>> START Selected extract

[Slony1-general] Buffering problem

Mon Sep 19 19:35:28 PDT 2005

On 9/19/2005 2:11 PM, Philip Warner wrote:

> Jan Wieck wrote:
> 
>>
>> You didn't misread the code. It indeed buffers based on a compiled in
>> number of rows only and doesn't take the size into account at all. So
>> yes, the fetching thread needs to stop if the buffer grows too large.
>> Since it does block if all buffers are filled, that part wouldn't be
>> too complicated.
>>
>> What gets complicated is the fact that the buffer never shrinks! All
>> the buffer lines stay allocated and eventually get enlarged until slon
>> exits. So even if you stop fetching after you hit large rows, slowly
>> over time all buffer lines will get adjusted to that huge size. On
>> some operating systems (libc implementations to be precise) free()
>> isn't a solution here as it never returns memory to the OS, but keeps
>> the pages for future alloc()s. 
> 
> Well, it would help, wou;dn't it? If in one pass, row(1) had 37MB
> allocated, and in another pass row(2) wanted 37MB, at least another 37MB
> would not be grabbed from the OS -- the freed block would be available.
> 
>> The best way to tackle that would IMHO be to allow only certain buffer
>> lines to be used for huge rows and block if none of them is available.
> 
> Wouldn't this lead to ordering problems?
> 
> What about definining a MAX_ROW_BUFFER which represents the maximum
> allowed to be permanently allocated to command data fetched from the
> log. Then, only fetch cmddata for log rows up to this size. For rows
> larger than this, retrieve the PK and store in the list. When the item
> is to be processed, retrieve the cmddata directly using the PK.

>> END Selected extract

■ **Objectives**
1. In the buffering message, what does the code base its buffering on?
2. Write the next part of the buffering message, picking up after its last sentence.
The data after the buffering message plays no part here.

>> START Provided data

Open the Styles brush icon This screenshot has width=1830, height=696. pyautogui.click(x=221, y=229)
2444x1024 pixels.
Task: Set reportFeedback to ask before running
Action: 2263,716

>> END Provided data

■ **Task-by-task outputs**
1. It buffers based on a compiled-in number of rows only, without taking size into account.

2.
That would create quite a nightmare in the thread coordination. The one 
that does the fetch then needs to be told by the one that does the apply 
to get a specific row instead now.

What you could to to keep it simple is to go with a free() approach. 
free() buffers that are over a certain size after they are applied. And 
have the fetch thread wait if the buffered amount exceeds your limit. In 
addition, you probably want to make the initial fetch size a config 
parameter and also make the actual number of fetched rows depending on 
the buffers fill level, so to speak. The larger the buffer is, the fewer 
rows to fetch in order to avoid "fetching 100 50M rows at once" by surprise.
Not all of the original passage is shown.